At the same time, I recognize Rosner's limitations. He gravitated toward the grand, even the grandiose. One meets with few "light" pieces, although they sparkle with wit and good humor. He could write them, but his artistic sensibility resonated more with rarified emotional heights. He began an opera on Bergman's The Seventh Seal, writing a good deal of music before Bergman denied him permission to use the script.
In the wake of Bergman's shutdown, Rosner cast about for another subject, suitable for the grand opera he wanted to write. He found one in a modern verse drama by Florence Stevenson on the nine-day reign of Lady Jane Grey, which (with Stevenson's permission) Rosner adapted to a libretto. The story concerns the bloody Tudor politics following the death of the boy-king Edward VI, Henry VIII's heir. Jane Grey, a teen herself, is pressured into a marriage with the powerful Dudley family. That faction proclaims her Edward's lawful successor. Unfortunately, they have little popular support and Jane is deposed in favor of Mary Tudor (known as "Bloody Mary" for her persecution of Protestants; she was, of course, Catholic). It wasn't a matter of religion for most of the English, but the fact that they regarded Mary as next in the rightful line of succession. Mary imprisoned Jane and her husband and executed them both, along with the other major players of the Dudley faction. It took Rosner four years to finish this, his longest score.

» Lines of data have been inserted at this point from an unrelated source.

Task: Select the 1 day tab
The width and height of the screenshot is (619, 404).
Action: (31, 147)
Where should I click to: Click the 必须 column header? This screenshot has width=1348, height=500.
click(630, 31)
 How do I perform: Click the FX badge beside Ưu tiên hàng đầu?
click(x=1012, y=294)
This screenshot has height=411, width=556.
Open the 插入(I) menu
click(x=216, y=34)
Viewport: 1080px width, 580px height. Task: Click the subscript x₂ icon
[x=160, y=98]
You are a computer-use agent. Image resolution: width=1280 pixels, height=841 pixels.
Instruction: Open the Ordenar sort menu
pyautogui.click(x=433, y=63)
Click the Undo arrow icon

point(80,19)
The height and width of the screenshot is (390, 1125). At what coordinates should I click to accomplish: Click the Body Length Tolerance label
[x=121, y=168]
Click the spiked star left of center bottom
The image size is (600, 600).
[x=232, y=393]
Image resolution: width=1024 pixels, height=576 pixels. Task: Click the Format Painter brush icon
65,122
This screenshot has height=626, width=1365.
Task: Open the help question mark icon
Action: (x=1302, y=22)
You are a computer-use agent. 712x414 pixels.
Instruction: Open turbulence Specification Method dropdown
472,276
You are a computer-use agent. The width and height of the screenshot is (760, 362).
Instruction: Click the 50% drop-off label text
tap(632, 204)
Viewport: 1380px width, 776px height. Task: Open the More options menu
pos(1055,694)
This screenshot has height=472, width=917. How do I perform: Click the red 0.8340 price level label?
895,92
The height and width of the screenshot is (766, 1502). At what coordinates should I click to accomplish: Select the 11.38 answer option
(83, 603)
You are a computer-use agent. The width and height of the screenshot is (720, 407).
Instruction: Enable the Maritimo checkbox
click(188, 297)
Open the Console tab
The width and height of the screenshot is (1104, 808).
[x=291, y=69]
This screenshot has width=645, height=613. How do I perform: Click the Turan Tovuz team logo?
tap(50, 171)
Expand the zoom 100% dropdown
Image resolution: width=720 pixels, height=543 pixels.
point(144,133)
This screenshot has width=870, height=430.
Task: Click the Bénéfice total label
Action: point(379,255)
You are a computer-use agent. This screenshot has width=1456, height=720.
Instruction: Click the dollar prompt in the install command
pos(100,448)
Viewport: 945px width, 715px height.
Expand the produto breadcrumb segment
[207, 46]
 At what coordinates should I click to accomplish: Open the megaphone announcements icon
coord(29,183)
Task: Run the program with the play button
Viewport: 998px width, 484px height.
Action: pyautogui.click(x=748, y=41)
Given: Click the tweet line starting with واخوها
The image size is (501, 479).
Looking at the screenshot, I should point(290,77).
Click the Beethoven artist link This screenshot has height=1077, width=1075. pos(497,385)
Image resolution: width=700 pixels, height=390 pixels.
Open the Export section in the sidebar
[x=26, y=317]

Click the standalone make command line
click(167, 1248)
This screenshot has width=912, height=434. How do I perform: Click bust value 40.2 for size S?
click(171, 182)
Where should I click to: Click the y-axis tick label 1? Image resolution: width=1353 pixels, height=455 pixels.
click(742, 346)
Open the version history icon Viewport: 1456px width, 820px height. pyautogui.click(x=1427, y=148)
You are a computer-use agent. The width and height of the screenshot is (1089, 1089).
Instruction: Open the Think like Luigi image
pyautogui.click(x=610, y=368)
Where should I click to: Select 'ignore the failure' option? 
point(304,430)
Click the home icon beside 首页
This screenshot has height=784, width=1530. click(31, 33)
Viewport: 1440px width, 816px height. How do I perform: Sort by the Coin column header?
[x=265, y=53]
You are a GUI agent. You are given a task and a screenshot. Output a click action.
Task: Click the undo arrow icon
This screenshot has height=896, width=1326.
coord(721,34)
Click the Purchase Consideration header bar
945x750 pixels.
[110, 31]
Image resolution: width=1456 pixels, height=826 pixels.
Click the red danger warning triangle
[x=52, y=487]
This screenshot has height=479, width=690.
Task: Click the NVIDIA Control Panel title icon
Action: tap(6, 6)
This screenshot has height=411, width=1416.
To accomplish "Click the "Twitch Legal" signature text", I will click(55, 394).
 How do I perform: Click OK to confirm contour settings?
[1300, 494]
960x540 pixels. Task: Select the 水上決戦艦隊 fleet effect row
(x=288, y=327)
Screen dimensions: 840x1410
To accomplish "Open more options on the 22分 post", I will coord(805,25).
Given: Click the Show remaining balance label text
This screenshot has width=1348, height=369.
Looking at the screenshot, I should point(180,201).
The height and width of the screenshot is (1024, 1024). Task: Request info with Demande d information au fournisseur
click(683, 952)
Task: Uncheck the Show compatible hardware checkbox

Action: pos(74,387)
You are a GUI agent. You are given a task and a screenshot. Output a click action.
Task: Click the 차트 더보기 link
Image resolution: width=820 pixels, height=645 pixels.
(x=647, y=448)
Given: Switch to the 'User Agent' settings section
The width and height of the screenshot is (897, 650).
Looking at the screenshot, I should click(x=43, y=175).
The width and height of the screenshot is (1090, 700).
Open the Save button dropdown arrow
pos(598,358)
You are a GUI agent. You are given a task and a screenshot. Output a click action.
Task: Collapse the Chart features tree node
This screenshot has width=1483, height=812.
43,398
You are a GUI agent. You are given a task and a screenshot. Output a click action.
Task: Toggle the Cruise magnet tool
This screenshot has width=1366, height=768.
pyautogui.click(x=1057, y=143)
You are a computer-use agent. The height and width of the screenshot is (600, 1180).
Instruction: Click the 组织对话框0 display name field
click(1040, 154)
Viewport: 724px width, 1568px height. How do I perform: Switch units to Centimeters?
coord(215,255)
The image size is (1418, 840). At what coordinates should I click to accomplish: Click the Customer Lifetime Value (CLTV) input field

Most composers fall into either the lyric or the dramatic category. The lyric composer directly expresses emotions. The dramatic composer creates characters and emotions rise from conflicting points of view. It is the difference between a Keats sonnet and a Chekhov play. Mozart could do both. The Symphony No. 40, while turbulent, is lyrical. The Marriage of Figaro and Don Giovanni -- although both contain beautiful arias -- not only depict character but provide a variety of pace that moves the action along. Rosner, despite the "drama" in his instrumental music, remains a lyric composer, not a dramatic one. His musical methods don't really suit the theater.


Nor does Lady Jane make a strong heroine. Historically and dramatically, she has little agency, essentially a cat's-paw for the bigger players. That's not necessarily a bad thing, if you can breath life into the intrigue. This Rosner fails to do. Each scene moves at roughly the same slow, steady pace. The musical variety comes from instrumental interludes and preludes. Furthermore, each character sounds like every other. Dramatically, the opera fizzles out. This doesn't mean it lacks effective moments, like Jane's prayer (Act I, scene ii), the love duet in the Tower between Jane and her husband (Act III, scene ii), the powerful final scene of Jane's execution, or any of the instrumental pieces, but these again are essentially lyric, not dramatic. It's a bit like watching a pageant, rather than a play.


I should add that Rosner succeeded in his short opera, Bontsche Schweig (based on a short story by I. L. Peretz, never commercially recorded), mainly because it's brief and because the nature of the original story is more ritual than drama. Rosner never heard this score as a fully staged production. He did extract bits as suite and reworked much of the music into his Seventh Symphony, and both appeared on CD. Kudos to the Boston Modern Orchestra Project and Odyssey Opera under the direction of Gil Rose for championing a score which, even now, has very little chance of a path in the "normal" opera world. The notes, by Walter Simmons and Carlton Cooman, and the sonics are first-rate. Although I think it a weak opera, it still contains marvelous music. Rosner can still get to you.